Another myth surrounds output from the financial sector. A recent analysis of the UK productivity slump carried out by the Financial Times found that output from the UK financial sector may have been overstated for many years. Therefore even if the UK financial sector regains lost ground since 2008, its output per worker can never regain the level it was pre-crash. This holds important lessons for Northern Ireland in terms of prioritising certain sectors.

The key productivity challenge, therefore, is not only to generate more activity in particular sectors but also to become more productive in the sectors where Northern Ireland is currently producing below potential. The lack of improvement in recent years can be traced to the industrial and enterprise strategies that have been adopted in Northern Ireland to date. Rather than strategies designed to build up the capacity of existing industries through investment initiatives and collaborative partnerships, we have adopted policies designed to buy in success instead.

Northern Ireland has misdiagnosed the role of foreign direct investment as a generator of growth rather than as a catalyst for it. Foreign direct investment can be vital in boosting technology and innovation in high growth industries, but it can’t create them on its own. No reasonable amount of grants or incentives can give birth to an industry. This is also the central problem with cutting corporation tax. We would be far better advised to use our existing resources to build up key growth sectors of the economy whether in agri-food, life sciences or renewable energy. There needs to be a critical mass of investment in early stage and primary research, and there is a key role for public policy in this. The most successful and growth enhancing innovations and technologies have emanated from state-led and state-supported initiatives.

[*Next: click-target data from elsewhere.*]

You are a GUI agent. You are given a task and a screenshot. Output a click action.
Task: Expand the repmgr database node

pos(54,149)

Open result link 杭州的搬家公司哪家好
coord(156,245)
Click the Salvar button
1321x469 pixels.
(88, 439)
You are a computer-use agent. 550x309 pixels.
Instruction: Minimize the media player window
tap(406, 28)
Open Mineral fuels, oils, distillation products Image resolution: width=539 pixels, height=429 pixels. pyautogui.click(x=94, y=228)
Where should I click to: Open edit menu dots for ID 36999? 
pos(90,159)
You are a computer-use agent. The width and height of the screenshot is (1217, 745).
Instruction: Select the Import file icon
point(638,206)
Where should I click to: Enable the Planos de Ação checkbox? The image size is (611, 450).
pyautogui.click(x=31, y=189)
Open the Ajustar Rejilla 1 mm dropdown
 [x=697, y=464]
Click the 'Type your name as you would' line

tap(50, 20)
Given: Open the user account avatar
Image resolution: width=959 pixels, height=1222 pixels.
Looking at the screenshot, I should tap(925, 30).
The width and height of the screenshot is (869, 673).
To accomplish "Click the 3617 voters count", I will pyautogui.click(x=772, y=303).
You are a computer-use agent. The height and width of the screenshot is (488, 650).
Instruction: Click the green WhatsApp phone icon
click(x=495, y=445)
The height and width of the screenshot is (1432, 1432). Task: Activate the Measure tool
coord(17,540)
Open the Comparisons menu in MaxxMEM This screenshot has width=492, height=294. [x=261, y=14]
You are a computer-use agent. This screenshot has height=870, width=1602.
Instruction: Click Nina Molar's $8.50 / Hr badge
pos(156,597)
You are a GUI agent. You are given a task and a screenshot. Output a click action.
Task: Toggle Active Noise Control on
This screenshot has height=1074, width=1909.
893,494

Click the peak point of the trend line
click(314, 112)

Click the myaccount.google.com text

In order to close the productivity gap with the rest of the United Kingdom, we need to both boost activity in higher value added sectors and coordinate significant productive investment within them. We could start by putting together a real innovation strategy for Northern Ireland with the investment capability to back it up. Northern Ireland spends per head almost two and a half times the UK average for enterprise and economic development. In the light of our productivity performance to date it may be time to ask just how well spent that money is.

Paul MacFlynn analyses the Northern Ireland economy for the Nevin Economic Research Institute.